E-liquids have enticing margins but it’s a jargon loaded category that can confuse many. Naeem Khaliq of United Wholesale (Scotland) reckons his vape rooms offer an answer for c-stores.
TOBACCO is yesterday’s news. That’s the attitude of an ever growing number of e-cigarette consumers across the world who have already spawned an entire sub-culture around vaping.
And the explosion in popularity enjoyed by e-liquids and vaping hardware hasn’t gone unnoticed at United Wholesale (Scotland), which now boasts rooms dedicated to the category at its Queenslie and Maxwell Road depots.
Naeem Khaliq, UWS’s buyer for the vapes category, said the decision to expand e-liquids from a small facing within tobacco to a dedicated room was taken in autumn 2016 and since then the team has done a fair bit of learning which they’re keen to pass on.
“We’re a convenience channel, that’s our channel. But regular stores, they need a lot of education because many of them don’t understand vaping,” said Naeem.

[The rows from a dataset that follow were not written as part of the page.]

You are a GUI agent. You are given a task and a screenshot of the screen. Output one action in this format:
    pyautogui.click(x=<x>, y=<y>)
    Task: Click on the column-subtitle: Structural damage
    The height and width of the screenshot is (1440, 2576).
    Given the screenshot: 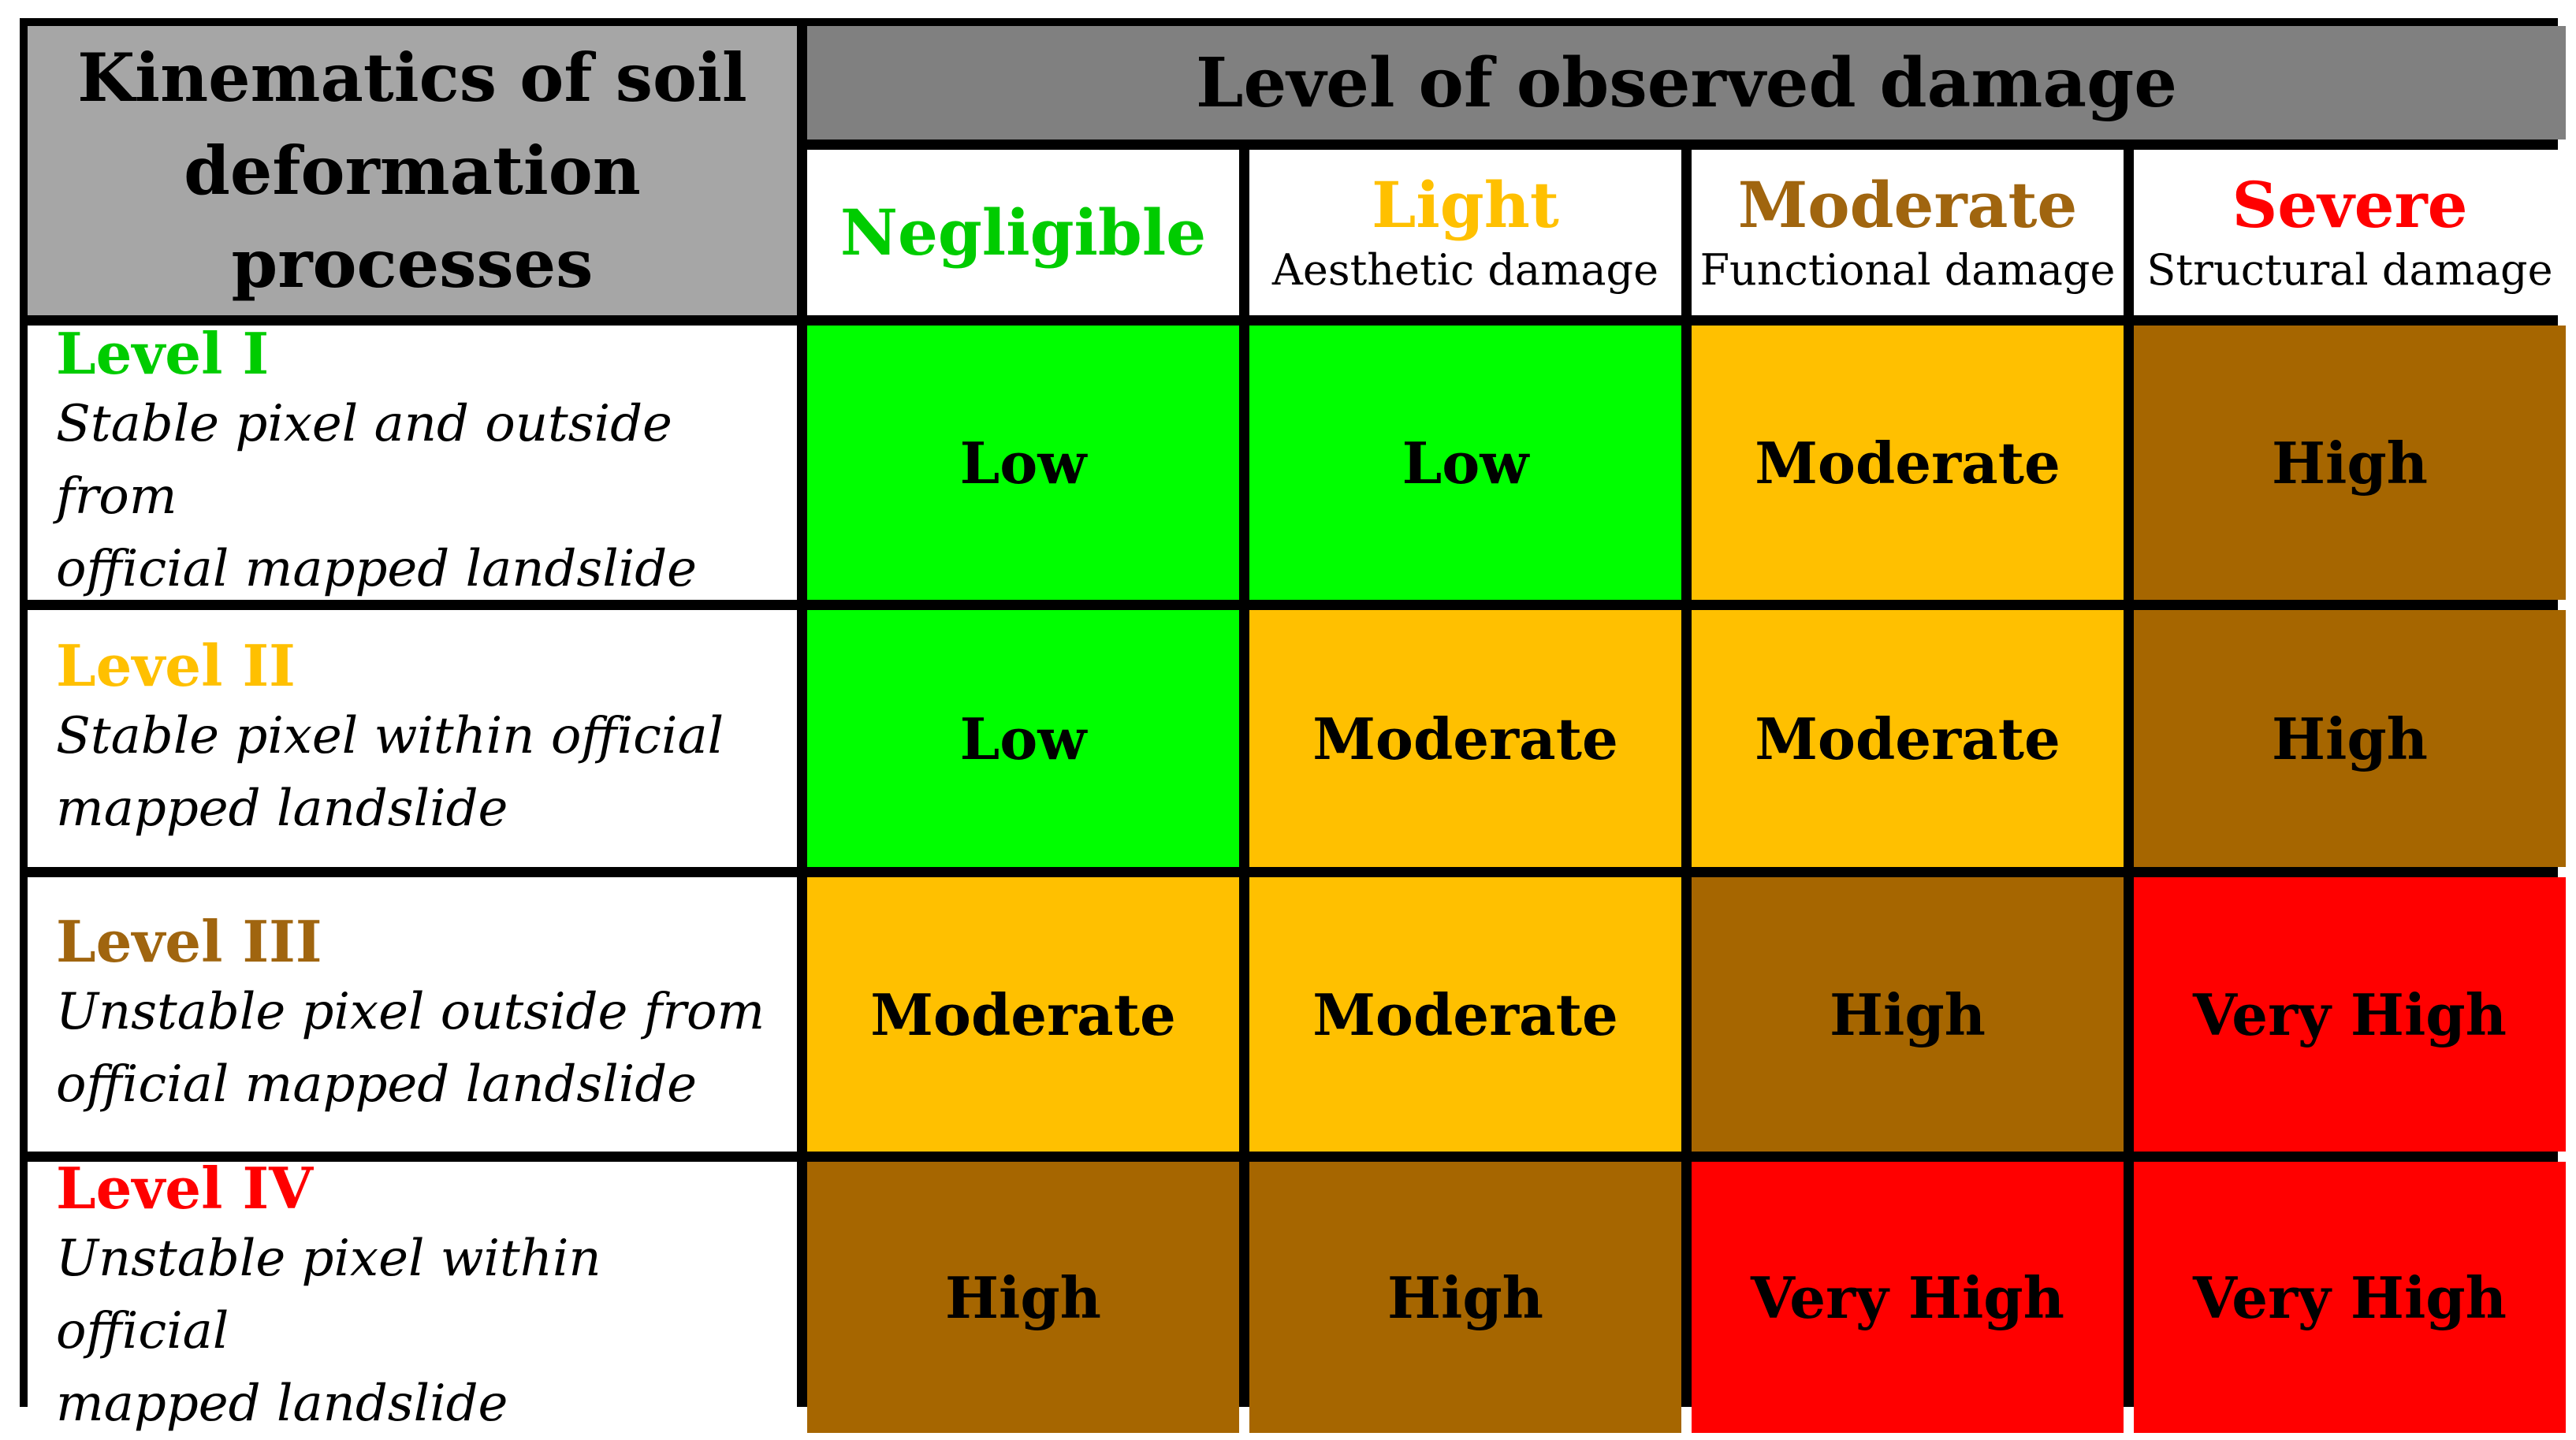 What is the action you would take?
    pyautogui.click(x=2349, y=270)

“For retailers, it’s a big challenge, but we have a long-term plan to educate them because tobacco sales are going down.
“You could be losing 10% a year in tobacco sales and that can be a big chunk of a convenience store’s turnover.”
Tobacco sales may be declining for many, but Naeem reckons e-liquids represent a huge margin opportunity, which is a key point he’s trying to communicate to convenience retailers.
“For retailers, we’re highlighting the margin for them. This is where the money is at. When you look at the standard e-liquids that normal convenience stores are selling – say Edge – Edge is sold at £2.50. We’re selling a single bottle of Edge at 79p plus VAT which works out at around a pound. So you buy at a pound and are selling for £2.50. That’s £1.50 in your pocket.”
The margin might be there if you can sell it, but consumers who are new to the category can be just as perplexed as retailers stocking e-liquids for the first time. To combat this, Naeem offered advice for retailers on how they might go about introducing the category to customers.
“If a customer comes in you can ask, ‘how many cigarettes do you smoke?’. They might say ‘20 a day’ and so you can start them on a high nicotine liquid. So we look at high nicotine, see what flavour they like and from a smoking cessation point of view you can then wean off by lowering the strength of the nicotine going forward. That’s the process.”
It’s not just current and ex-cigarette smokers who are turning to e-liquids, there are plenty of consumers out there who have come to the category for the weird and wonderful flavours on offer.
And the market has responded to meet this demand according to Naeem, who said it’s the brands with the most bizarre names that sell best.
Brands making waves in e-liquids include Debang, Nasty Juice, Chubby Wrong-Un, Donky Piss, Psyco Juice and Trump-It.
Such a broad range of brands and flavours may appear off putting to some, but Naeem wants to encourage retailers from across the board to visit UWS and take up the expert advice on offer.
“We’re supplying basically anybody in the convenience channel,” he said, “You can be a Day-Today shop, a Spar, a Booker symbol or an independent. You can come to us and there will be a dedicated specialist here with a background in the category.”